Wine Institute
- Founded: 1934
- Tax ID no.: 94-0987020
- Legal status: 501(c)(6)
- Headquarters: San Francisco, California, U.S.
- President, Chief Executive Officer: Robert P. Koch
- Chairman (2019-2020): Hank Wetzel
- Revenue: $22,327,401 (2016)
- Expenses: $21,144,497 (2016)
- Employees: 43 (2015)
- Website: www.wineinstitute.org

= Wine Institute (California) =

Public policy advocacy organization

The Wine Institute is a public policy advocacy organization representing over 1,000 California wineries and affiliated businesses.
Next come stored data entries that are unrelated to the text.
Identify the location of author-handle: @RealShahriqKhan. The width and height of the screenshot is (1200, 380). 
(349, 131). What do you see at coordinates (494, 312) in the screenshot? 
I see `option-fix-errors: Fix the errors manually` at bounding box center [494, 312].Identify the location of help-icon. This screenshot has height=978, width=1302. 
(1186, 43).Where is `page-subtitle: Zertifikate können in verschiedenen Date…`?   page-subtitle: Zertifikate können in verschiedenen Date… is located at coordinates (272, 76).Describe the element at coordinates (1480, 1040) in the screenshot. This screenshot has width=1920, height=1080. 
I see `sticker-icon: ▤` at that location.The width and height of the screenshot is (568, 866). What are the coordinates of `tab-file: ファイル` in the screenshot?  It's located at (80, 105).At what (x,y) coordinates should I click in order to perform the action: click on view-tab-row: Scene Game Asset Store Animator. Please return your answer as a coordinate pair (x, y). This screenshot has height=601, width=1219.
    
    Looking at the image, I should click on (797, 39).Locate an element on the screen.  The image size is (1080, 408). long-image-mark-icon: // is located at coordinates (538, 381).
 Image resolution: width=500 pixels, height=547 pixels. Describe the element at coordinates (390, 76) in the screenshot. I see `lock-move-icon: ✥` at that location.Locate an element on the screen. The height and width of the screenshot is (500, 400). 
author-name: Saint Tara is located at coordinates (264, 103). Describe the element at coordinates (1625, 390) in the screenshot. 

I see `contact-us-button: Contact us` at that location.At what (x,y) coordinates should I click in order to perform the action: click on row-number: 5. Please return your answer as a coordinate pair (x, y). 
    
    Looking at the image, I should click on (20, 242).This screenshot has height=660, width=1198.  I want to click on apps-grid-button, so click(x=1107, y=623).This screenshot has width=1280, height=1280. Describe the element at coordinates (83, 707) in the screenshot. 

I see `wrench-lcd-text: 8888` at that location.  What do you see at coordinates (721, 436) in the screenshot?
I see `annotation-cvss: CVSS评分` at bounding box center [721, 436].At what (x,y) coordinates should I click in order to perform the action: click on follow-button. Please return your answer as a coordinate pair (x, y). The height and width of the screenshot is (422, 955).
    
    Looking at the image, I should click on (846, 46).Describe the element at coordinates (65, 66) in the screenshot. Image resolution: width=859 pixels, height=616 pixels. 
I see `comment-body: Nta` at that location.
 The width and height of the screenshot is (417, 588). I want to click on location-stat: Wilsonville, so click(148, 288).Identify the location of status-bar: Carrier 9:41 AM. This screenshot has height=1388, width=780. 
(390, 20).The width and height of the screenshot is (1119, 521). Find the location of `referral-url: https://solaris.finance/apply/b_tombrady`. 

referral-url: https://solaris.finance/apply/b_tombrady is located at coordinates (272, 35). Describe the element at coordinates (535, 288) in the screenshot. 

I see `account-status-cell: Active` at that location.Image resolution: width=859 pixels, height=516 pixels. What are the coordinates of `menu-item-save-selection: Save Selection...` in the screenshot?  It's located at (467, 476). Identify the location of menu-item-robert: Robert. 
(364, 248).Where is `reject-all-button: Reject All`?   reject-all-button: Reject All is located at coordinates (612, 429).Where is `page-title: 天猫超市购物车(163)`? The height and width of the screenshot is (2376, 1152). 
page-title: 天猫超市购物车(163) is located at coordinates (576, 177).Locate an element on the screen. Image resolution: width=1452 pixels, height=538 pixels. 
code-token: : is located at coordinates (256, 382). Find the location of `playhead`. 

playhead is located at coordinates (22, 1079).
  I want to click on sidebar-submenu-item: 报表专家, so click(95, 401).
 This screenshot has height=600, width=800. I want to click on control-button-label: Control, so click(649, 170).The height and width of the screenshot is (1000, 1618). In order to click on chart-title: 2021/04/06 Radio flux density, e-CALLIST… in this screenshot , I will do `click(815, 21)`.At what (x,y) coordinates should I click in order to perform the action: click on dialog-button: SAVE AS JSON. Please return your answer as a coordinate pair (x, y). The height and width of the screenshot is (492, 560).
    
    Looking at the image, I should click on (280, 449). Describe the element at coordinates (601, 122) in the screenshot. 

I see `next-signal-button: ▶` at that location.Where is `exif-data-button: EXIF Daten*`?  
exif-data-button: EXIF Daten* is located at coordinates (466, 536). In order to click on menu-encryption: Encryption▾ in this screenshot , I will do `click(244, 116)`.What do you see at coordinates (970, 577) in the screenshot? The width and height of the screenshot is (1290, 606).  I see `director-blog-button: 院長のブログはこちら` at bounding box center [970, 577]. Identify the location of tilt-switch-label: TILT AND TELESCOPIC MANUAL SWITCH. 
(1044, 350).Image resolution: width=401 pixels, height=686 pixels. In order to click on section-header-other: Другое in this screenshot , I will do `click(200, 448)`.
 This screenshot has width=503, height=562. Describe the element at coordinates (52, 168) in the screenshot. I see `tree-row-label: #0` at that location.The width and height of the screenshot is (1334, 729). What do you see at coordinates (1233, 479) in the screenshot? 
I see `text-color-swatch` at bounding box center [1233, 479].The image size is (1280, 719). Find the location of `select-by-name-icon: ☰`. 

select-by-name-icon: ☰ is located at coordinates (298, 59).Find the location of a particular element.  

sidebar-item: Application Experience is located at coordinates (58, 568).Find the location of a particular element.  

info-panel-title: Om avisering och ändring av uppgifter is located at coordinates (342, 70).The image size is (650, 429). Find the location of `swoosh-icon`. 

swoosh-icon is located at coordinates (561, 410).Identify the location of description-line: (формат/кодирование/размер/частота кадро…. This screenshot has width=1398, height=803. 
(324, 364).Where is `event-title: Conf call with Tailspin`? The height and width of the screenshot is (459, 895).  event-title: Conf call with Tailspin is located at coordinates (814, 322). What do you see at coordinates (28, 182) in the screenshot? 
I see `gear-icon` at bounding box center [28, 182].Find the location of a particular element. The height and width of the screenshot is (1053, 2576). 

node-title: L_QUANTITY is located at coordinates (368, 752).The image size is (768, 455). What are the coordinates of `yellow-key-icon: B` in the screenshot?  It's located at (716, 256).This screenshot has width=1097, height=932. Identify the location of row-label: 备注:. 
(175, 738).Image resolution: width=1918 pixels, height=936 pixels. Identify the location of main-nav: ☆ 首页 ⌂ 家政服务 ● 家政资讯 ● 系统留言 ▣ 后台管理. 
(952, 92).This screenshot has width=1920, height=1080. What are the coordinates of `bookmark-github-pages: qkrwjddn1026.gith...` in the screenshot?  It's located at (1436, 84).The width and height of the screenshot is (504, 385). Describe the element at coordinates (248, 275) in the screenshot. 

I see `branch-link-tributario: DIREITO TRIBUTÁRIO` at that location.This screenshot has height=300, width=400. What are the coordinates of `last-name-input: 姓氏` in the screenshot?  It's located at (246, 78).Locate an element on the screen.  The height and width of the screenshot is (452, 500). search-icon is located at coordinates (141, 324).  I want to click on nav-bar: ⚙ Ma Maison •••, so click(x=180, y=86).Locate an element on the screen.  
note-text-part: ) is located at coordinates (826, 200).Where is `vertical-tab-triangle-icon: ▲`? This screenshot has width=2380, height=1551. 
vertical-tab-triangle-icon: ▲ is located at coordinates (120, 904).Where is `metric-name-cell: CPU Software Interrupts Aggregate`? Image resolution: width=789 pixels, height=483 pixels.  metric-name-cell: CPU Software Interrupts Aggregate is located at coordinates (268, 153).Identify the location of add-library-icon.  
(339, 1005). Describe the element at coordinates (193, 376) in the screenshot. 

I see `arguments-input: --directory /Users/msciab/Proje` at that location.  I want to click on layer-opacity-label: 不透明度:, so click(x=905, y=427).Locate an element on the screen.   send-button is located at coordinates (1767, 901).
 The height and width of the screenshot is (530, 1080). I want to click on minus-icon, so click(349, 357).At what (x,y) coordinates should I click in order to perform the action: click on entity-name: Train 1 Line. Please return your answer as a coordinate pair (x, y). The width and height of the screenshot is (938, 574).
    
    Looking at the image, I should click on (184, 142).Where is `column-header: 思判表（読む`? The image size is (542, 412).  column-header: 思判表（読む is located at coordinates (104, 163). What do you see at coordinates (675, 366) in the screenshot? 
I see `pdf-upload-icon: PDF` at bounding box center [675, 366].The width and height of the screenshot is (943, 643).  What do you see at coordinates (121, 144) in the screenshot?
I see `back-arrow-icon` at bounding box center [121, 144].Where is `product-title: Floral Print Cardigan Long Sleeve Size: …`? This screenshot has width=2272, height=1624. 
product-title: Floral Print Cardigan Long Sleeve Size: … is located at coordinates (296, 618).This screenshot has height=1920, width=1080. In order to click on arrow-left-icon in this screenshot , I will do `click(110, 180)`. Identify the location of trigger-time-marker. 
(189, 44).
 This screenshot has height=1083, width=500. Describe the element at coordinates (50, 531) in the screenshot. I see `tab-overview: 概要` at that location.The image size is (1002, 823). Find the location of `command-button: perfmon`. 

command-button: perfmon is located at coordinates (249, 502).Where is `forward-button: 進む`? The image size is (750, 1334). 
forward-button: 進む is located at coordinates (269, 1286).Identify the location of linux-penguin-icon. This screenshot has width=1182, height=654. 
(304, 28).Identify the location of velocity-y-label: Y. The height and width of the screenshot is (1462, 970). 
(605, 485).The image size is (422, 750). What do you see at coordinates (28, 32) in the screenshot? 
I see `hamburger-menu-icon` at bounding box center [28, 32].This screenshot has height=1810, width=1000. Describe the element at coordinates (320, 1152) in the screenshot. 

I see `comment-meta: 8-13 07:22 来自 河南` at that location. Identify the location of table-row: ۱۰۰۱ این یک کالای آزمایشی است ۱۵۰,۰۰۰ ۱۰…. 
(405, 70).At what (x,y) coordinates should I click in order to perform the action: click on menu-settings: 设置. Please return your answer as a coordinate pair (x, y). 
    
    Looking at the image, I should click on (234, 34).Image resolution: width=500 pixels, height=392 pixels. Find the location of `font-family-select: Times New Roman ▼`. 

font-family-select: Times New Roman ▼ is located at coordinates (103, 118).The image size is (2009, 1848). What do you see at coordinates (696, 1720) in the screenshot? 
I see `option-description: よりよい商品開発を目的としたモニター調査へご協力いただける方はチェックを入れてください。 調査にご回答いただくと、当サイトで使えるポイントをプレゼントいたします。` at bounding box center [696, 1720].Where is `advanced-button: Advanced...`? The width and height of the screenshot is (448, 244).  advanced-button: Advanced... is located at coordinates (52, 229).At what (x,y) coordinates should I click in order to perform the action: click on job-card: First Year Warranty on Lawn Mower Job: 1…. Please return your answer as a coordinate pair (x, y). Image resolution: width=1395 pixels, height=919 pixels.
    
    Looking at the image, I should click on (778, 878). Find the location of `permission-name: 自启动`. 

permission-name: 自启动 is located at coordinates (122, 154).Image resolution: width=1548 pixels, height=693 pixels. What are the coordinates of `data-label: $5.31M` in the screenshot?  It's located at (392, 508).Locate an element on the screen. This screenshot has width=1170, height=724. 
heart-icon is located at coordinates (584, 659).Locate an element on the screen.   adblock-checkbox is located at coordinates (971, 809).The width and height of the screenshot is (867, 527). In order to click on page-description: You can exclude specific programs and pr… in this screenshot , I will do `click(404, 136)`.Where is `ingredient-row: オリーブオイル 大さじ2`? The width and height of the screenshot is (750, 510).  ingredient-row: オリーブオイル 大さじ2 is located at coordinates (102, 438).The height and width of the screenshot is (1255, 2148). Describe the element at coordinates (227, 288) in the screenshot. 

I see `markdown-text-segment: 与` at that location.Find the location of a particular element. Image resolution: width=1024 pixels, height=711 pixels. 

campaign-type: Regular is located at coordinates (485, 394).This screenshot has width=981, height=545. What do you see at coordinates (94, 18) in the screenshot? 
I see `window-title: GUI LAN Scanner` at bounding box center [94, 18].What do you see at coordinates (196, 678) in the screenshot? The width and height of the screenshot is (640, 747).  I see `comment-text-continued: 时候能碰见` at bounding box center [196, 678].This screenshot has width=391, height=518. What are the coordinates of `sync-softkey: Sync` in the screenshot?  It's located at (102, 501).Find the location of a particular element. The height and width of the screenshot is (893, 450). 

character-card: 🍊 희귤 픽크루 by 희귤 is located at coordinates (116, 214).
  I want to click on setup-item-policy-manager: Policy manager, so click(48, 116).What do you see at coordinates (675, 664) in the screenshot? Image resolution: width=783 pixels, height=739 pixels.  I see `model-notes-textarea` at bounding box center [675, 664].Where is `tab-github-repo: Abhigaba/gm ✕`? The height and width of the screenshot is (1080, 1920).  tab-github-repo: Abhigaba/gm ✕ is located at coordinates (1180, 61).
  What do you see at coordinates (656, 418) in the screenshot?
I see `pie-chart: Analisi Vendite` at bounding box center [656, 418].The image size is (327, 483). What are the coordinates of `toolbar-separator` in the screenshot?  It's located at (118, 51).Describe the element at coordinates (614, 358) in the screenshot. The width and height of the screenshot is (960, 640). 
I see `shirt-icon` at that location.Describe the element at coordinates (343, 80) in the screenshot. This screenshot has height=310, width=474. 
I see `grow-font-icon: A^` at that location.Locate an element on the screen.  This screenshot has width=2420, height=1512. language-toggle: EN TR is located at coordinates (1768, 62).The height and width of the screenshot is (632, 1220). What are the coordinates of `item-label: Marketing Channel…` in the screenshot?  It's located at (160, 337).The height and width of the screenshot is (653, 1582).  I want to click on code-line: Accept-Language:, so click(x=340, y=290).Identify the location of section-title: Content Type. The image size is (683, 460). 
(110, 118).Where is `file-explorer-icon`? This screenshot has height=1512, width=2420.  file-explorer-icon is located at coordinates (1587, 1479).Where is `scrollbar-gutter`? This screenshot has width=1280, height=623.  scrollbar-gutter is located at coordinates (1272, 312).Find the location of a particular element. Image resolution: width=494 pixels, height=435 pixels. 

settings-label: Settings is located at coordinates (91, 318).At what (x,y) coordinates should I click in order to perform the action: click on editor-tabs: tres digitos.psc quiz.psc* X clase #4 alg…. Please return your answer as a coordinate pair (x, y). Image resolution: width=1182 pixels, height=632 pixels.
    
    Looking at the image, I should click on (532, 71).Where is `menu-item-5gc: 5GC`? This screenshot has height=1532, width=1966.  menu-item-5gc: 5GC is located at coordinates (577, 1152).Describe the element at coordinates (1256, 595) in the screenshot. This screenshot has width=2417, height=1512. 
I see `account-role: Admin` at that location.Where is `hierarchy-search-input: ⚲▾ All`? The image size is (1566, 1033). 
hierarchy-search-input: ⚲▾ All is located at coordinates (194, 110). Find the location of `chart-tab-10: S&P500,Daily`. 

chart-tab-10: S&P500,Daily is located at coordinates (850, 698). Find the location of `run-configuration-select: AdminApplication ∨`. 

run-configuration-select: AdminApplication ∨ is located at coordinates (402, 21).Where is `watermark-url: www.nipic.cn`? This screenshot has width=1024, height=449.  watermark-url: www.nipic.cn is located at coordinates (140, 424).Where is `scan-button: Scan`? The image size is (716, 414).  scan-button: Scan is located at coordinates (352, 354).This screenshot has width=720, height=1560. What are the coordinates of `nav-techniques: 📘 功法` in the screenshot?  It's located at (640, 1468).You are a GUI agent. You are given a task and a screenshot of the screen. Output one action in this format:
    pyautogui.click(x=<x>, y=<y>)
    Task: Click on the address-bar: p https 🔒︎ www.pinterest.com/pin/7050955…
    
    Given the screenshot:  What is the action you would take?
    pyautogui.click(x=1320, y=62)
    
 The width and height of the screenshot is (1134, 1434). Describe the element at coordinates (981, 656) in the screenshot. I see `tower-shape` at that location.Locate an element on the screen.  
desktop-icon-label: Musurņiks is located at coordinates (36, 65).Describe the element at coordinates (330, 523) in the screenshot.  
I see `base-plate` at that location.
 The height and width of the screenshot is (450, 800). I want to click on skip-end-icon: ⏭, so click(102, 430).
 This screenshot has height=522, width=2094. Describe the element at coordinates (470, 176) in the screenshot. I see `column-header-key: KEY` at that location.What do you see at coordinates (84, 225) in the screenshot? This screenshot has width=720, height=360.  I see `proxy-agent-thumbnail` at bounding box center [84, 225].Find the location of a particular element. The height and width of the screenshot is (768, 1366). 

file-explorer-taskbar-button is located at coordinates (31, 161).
Led by Bobby Koch, its mission is "to initiate state, federal, and international public policy to enhance the environment for the responsible production, consumption and enjoyment of wine." The Wine Institute is the only advocacy group representing the California wine industry at the state, federal and international levels.

The organization's initiatives include:
- a partnership with the California Travel and Tourism Commission to showcase California's wine and food offerings
- an export program providing marketing support for California wines outside the US with trade representation in 16 countries
- promotion of sustainable winegrowing, in conjunction with the California Association of Winegrape Growers

The Institute is based in San Francisco, with offices in Sacramento, Washington, D.C., six regions of the United States and 16 countries abroad.